Exercise 1 » In the forum thread about the TiVo RSS feed, why can goodisonboy open the feed page in a browser while an RSS reader cannot use it?

Text shown »
######

# Screenshot of a useful RSS feed from TiVo



## eric23 (Jan 15, 2002)

Hi all,

I just wanted to share something I've been working on, having recently received a shiny new Cachecard.

I've been working on embedding an RSS feed into my personal website. Hope you like it!

Thanks to all the people who have made TiVoWeb and the RSS feeds. All I did was actually embed it into my site using PHP and XSLT (and alter the RSS slightly to accomodate some specific requirements). If anyone needs any help in doing the same on their own website, I'll try to answer questions.

rssfeed.gif


----------



## katman (Jun 4, 2002)

Very nice


----------



## mikerr (Jun 2, 2005)

Oh yes, WANT IT 

Next someone will make an auto sharing torrent onboard a tivo,
so we won't need scheduled tv anymore... or just search everyone's now-playing list


----------



## randap (Jan 21, 2003)

That looks ace, and I would like to give it a go. Could you post / pm a how to with relevant links?


----------



## mesaka (Sep 27, 2002)

I'm also interested!


----------



## PaulK (Jul 3, 2001)

Me too please, looks brilliant, and very clean


----------



## davisa (Feb 19, 2002)

Also interested!


----------



## Automan (Oct 29, 2000)

Could one then set a slimp3 player (in RSS mode) to display info from Tivo?

Automan


----------



## eric23 (Jan 15, 2002)

Automan - anything that can handle an RSS feed would be able to display it. If it didn't work, you would just have to tweak some of the XML tags, maybe giving them different names, in order to make it work.

Thanks for the comments! Stay subscribed to this thread, because I will post some instructions in the next day or two. Just a bit busy at the moment! I will also, at that time, credit all those people who made it work. As I said, I didn't write the TiVo Web modules, I didn't come up with the idea of getting TiVo to output an RSS feed. I just made it work and look nice on my website! More soon...


----------



## goodisonboy (Feb 19, 2002)

After seeing how well this worked I've followed suit but have hit on a problem... my Tivoweb has username / password configured.

I can browse to http://<mytivo>/includemyshowing aand enter my username and password but of course RSS Readers don't allow for RSS feeds behind password protected sites.. how do I get around this?

Thanks

Mark


----------



## dswallow (Dec 3, 2000)

goodisonboy said:


> After seeing how well this worked I've followed suit but have hit on a problem... my Tivoweb has username / password configured.
> 
> I can browse to http://<mytivo>/includemyshowing aand enter my username and password but of course RSS Readers don't allow for RSS feeds behind password protected sites.. how do I get around this?


http://username[email protected]<mytivo>/includemyshowing


----------

######

Exercise 2 » Turn the rows running from the start of the rows through the line that contains "Looking at the screenshot, I should pos(961,615).", both ends included, into a JSON list of strings with one string per line and blank lines left out.

(Pointing records for text and elements)
######

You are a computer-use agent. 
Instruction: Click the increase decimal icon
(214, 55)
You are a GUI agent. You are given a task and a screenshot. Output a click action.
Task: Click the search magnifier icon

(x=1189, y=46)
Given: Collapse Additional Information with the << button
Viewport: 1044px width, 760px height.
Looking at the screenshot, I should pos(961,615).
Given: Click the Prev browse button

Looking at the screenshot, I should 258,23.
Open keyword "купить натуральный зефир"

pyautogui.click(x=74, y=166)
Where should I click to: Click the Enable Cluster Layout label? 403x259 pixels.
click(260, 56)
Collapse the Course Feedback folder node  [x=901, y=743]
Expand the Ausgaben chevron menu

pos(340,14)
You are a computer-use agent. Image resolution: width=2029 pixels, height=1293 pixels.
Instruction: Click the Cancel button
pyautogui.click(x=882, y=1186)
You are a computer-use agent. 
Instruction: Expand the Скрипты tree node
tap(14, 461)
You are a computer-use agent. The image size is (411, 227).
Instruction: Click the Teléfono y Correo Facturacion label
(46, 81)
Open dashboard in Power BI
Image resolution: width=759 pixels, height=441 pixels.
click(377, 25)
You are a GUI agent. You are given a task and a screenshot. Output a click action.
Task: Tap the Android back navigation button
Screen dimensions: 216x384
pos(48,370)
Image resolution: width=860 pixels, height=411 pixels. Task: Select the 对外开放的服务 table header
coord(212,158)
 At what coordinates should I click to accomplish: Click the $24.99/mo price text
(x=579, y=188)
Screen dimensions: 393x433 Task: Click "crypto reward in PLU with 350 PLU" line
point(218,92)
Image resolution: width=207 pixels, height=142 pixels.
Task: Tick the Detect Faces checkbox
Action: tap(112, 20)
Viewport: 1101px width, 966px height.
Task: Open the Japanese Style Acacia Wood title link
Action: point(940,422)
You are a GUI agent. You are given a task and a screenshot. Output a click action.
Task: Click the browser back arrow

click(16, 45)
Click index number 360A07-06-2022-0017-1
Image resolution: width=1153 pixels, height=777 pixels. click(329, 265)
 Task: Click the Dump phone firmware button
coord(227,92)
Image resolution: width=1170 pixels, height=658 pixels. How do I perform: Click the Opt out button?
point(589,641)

######

Task response 1 » His TiVoWeb has a username and password configured. In a browser he can enter them, but RSS readers don't allow for RSS feeds behind password-protected sites.

Task response 2 »
[
  "You are a computer-use agent. ",
  "Instruction: Click the increase decimal icon",
  "(214, 55)",
  "You are a GUI agent. You are given a task and a screenshot. Output a click action.",
  "Task: Click the search magnifier icon",
  "(x=1189, y=46)",
  "Given: Collapse Additional Information with the << button",
  "Viewport: 1044px width, 760px height.",
  "Looking at the screenshot, I should pos(961,615)."
]